▶ Passage to read:
--- begin ---

Vatican Event: Why Would Pope Francis Permit Protestant Heresy To Be Sung?

Vatican Event: Why Would Pope Francis Permit Protestant Heresy To Be Sung?

I found these videos on the website of The Remnant earlier today.  In the above video, Michael Voris of Church Militant TV rightly exposes the fact that the popular “Amazing Grace” should not be sung in Catholic churches as routinely happens these days, but now he faces a dilemma since it’s been sung within the Vatican walls – in the presence of Pope Francis himself: he who, according to Mr Voris, is above and beyond all criticism.  Watch the performance below – and weep to see princes of the Church behaving like Pentecostal Protestants and a pope apparently moved to tears by a  Protestant “hymn” packed with heresy.  And – as a side issue, because who, really, gives a toss – ask yourself what it will take to get Michael Voris to waken up and admit that the problem within the Church today – the problem – is Papa Francis.

I have to admit that I’ve never liked “Amazing Grace” –  tuneless, heretical  and singularly uninspiring. Why any priest would choose it over the many beautiful traditional Catholic hymns available, beats me. If you can think of a reason, spill. Ditto if you can think of a reason why the Pope (any pope) would permit Protestant heresy to be said, read or sung, in his presence, with his approval, and the obvious approval of the swaying, with-it/cool cardinals within the Vatican walls.

--- end ---

▶ Exercises to complete:
1. Duplicate the part of the post on the Vatican event that opens with the words containing "I found these" and closes with "is Papa Francis.".
2. According to the post on the Vatican event, on which website were the videos found?
Rely solely on the post on the Vatican event.

Collected data entries
--- begin ---

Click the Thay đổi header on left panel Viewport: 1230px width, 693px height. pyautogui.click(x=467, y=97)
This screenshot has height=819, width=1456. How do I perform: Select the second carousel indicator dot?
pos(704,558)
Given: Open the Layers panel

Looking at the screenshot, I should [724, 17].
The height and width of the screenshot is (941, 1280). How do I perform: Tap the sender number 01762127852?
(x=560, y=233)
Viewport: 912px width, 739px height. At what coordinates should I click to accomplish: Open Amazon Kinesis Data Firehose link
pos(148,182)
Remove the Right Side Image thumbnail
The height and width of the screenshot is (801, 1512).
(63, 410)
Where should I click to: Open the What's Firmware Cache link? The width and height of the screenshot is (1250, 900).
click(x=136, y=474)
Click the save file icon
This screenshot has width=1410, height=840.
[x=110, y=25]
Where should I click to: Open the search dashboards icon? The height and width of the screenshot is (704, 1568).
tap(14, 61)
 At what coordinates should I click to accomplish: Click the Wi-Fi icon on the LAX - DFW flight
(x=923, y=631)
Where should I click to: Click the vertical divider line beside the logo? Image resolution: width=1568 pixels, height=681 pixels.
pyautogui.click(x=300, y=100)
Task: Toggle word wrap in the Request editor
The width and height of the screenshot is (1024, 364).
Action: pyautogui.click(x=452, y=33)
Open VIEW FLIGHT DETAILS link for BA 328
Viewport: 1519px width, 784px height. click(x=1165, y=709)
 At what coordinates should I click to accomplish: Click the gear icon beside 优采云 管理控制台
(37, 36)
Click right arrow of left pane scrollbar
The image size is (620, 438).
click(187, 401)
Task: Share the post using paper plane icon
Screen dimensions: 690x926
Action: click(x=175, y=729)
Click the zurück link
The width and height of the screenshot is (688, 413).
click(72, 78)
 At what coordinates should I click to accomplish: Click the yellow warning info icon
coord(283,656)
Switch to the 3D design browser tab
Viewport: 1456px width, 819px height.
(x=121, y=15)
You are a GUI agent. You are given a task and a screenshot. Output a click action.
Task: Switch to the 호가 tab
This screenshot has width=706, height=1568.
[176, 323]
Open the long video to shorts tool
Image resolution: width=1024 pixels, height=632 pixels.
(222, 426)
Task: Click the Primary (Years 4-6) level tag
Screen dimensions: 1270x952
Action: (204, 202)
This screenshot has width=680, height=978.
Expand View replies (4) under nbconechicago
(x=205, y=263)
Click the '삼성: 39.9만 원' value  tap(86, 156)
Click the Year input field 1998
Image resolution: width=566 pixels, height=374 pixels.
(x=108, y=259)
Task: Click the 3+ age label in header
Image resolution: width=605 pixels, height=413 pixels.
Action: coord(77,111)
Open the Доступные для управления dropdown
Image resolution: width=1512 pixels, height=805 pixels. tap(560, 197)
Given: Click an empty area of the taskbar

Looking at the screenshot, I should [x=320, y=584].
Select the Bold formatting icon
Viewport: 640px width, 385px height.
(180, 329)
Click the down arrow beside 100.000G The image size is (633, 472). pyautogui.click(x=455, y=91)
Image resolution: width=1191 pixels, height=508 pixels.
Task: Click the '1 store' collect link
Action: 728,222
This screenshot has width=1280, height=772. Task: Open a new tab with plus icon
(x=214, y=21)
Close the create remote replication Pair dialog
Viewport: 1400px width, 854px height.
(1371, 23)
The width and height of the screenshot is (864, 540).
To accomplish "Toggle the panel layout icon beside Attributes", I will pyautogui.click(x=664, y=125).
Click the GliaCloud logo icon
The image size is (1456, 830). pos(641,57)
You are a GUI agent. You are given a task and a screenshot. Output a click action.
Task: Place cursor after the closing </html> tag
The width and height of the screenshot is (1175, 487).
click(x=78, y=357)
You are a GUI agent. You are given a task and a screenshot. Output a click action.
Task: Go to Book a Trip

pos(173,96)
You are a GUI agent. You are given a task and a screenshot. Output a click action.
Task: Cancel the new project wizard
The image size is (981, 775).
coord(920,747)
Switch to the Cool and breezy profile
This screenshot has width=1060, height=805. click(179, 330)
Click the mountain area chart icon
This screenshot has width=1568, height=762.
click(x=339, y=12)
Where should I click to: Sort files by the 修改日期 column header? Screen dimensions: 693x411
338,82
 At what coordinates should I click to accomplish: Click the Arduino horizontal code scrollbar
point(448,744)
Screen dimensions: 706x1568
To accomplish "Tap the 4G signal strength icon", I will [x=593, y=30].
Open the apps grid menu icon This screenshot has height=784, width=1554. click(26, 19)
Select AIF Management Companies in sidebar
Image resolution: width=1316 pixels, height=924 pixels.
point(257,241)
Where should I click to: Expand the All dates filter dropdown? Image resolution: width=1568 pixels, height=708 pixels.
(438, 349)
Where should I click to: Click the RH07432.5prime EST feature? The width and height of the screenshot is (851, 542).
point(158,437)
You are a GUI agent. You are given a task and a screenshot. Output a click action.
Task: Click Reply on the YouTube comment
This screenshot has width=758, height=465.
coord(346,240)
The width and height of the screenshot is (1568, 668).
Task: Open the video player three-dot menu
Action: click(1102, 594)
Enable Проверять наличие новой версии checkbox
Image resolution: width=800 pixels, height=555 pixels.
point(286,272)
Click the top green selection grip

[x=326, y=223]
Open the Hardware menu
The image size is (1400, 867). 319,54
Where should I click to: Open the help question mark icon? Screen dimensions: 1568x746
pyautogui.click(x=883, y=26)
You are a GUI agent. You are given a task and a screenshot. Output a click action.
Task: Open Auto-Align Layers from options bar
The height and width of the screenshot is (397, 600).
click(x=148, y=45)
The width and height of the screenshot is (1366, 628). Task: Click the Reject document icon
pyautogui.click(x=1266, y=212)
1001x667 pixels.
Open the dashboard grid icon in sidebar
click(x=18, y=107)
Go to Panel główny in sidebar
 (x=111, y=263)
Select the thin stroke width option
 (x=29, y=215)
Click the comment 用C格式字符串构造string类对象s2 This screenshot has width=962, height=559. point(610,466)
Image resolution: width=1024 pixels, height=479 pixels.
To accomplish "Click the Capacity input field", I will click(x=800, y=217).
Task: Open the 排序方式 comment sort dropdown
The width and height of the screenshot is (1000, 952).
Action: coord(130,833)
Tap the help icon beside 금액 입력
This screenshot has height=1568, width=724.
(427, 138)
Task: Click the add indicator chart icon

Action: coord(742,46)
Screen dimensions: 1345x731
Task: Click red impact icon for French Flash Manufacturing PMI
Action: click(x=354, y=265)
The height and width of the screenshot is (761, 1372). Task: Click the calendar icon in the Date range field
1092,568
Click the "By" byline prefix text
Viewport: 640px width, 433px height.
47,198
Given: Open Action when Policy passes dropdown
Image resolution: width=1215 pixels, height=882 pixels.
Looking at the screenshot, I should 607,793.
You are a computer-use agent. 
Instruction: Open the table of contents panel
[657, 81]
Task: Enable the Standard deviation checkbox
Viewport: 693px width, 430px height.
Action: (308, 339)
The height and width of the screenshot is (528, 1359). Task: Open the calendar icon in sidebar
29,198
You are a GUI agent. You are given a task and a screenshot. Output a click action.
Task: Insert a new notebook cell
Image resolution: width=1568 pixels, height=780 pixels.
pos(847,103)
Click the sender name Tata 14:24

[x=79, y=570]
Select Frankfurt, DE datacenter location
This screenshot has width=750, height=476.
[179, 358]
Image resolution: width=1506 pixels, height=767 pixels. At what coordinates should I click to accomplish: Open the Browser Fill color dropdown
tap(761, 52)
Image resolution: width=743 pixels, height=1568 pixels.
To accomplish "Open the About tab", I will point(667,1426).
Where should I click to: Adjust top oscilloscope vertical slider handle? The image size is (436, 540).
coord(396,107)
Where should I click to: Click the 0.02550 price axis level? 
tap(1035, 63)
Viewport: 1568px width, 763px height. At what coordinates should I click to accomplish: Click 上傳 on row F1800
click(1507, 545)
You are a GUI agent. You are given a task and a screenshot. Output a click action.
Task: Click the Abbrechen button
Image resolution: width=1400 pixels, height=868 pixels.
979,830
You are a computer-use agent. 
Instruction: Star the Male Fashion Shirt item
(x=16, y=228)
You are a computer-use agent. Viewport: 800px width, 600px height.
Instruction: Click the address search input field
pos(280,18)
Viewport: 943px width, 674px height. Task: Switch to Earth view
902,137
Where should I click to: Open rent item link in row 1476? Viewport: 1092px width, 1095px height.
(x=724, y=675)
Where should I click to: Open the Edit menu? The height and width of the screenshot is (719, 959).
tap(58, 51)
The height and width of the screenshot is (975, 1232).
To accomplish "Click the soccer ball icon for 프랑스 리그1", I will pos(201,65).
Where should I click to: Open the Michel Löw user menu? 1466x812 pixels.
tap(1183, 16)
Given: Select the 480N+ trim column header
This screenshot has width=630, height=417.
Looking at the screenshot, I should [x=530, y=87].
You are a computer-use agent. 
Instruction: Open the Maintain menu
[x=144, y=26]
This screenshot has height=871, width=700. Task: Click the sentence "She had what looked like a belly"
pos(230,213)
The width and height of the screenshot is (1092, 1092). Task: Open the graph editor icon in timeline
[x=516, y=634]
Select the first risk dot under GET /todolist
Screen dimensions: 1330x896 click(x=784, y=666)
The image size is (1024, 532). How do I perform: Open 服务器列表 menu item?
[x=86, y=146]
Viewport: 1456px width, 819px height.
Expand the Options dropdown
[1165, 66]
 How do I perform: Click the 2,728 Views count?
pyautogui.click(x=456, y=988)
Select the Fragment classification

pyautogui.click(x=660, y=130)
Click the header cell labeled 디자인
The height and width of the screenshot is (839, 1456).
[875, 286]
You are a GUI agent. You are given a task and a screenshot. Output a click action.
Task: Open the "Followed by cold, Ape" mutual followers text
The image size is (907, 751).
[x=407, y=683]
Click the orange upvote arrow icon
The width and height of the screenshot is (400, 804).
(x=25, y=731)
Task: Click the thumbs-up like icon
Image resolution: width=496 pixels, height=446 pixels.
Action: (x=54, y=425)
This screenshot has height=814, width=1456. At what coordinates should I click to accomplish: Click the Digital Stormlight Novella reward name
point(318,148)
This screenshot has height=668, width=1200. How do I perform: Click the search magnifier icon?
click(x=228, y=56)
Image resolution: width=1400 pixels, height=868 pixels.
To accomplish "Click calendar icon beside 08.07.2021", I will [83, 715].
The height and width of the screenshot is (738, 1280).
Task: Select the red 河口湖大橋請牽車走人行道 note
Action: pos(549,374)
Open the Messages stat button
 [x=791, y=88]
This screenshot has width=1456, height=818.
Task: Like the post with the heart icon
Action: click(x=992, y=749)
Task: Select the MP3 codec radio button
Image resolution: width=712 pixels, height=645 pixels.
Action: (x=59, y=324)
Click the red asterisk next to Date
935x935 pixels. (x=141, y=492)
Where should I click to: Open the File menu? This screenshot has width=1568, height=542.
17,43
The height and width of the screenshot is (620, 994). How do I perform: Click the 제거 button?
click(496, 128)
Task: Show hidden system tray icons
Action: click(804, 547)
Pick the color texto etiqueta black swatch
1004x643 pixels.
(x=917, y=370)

--- end ---

▶ Written answers:
1.
I found these videos on the website of The Remnant earlier today.  In the above video, Michael Voris of Church Militant TV rightly exposes the fact that the popular “Amazing Grace” should not be sung in Catholic churches as routinely happens these days, but now he faces a dilemma since it’s been sung within the Vatican walls – in the presence of Pope Francis himself: he who, according to Mr Voris, is above and beyond all criticism.  Watch the performance below – and weep to see princes of the Church behaving like Pentecostal Protestants and a pope apparently moved to tears by a  Protestant “hymn” packed with heresy.  And – as a side issue, because who, really, gives a toss – ask yourself what it will take to get Michael Voris to waken up and admit that the problem within the Church today – the problem – is Papa Francis.

2. The website of The Remnant.